Dataset entries

-- Opening Marker --

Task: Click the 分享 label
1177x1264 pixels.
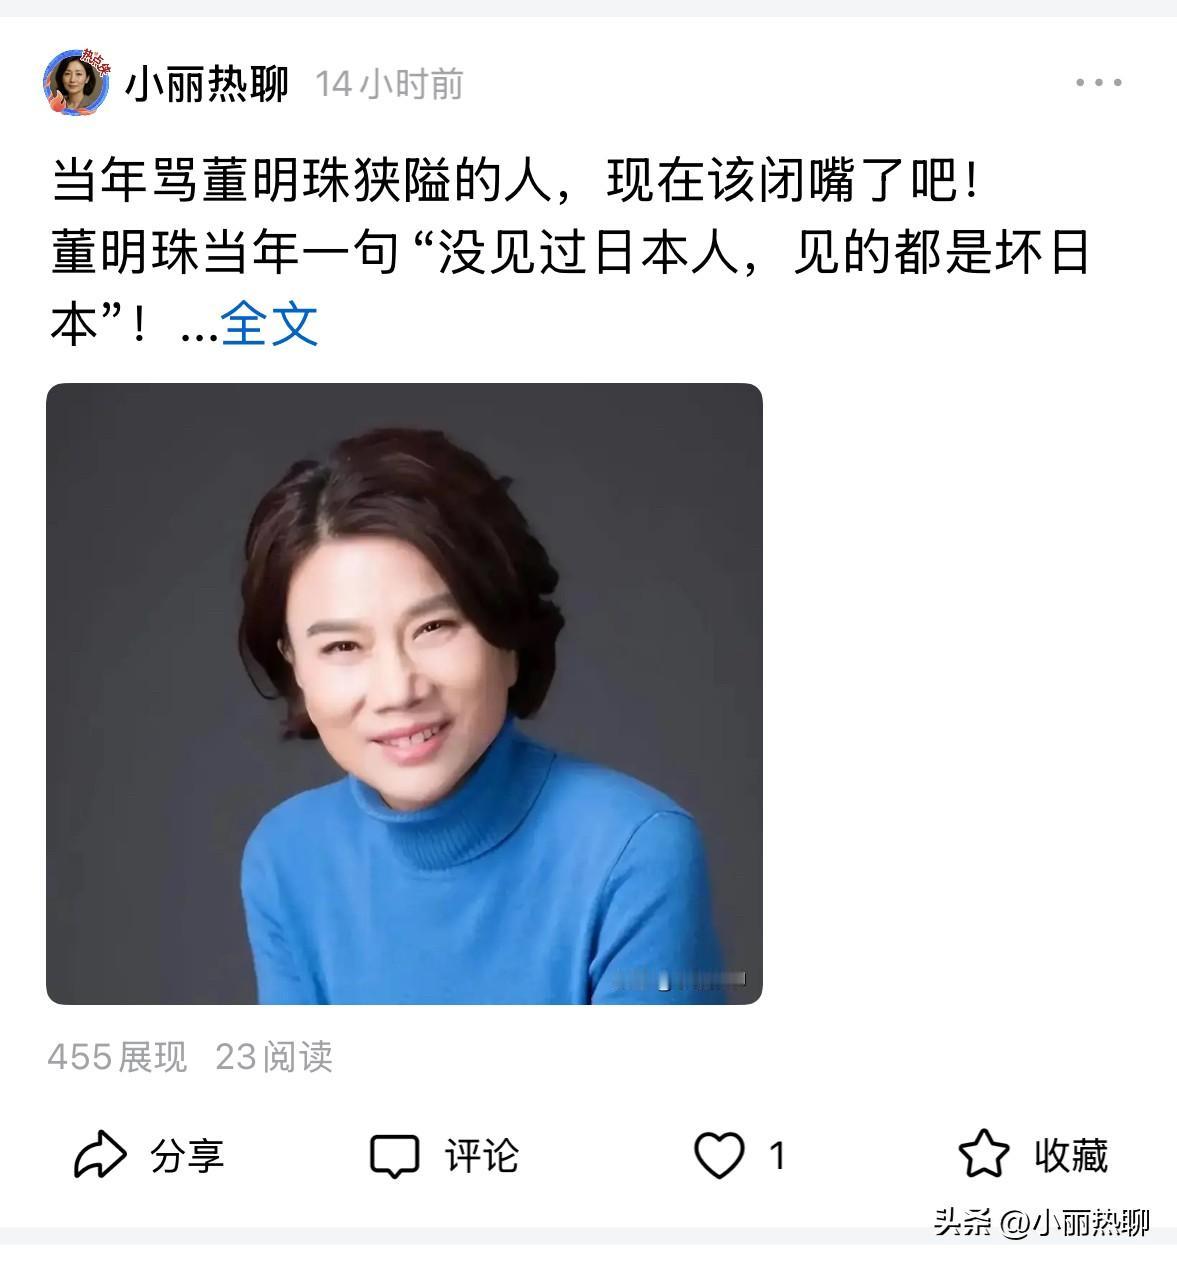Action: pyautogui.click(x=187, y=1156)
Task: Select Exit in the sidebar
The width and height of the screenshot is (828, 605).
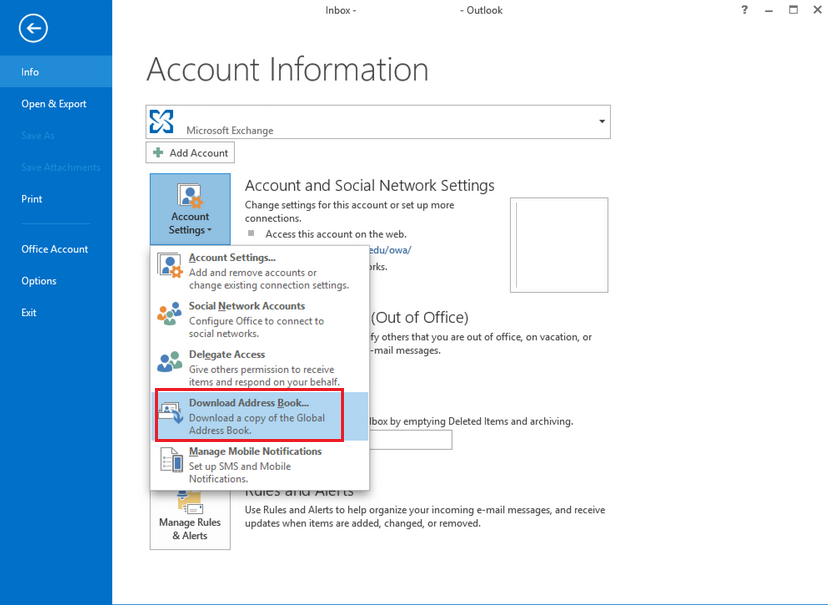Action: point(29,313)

-- Closing Marker --

PROBLEM
Of the records above, copy each line that includes "Task".

SOLVED EXERCISE
Task: Click the 分享 label
Task: Select Exit in the sidebar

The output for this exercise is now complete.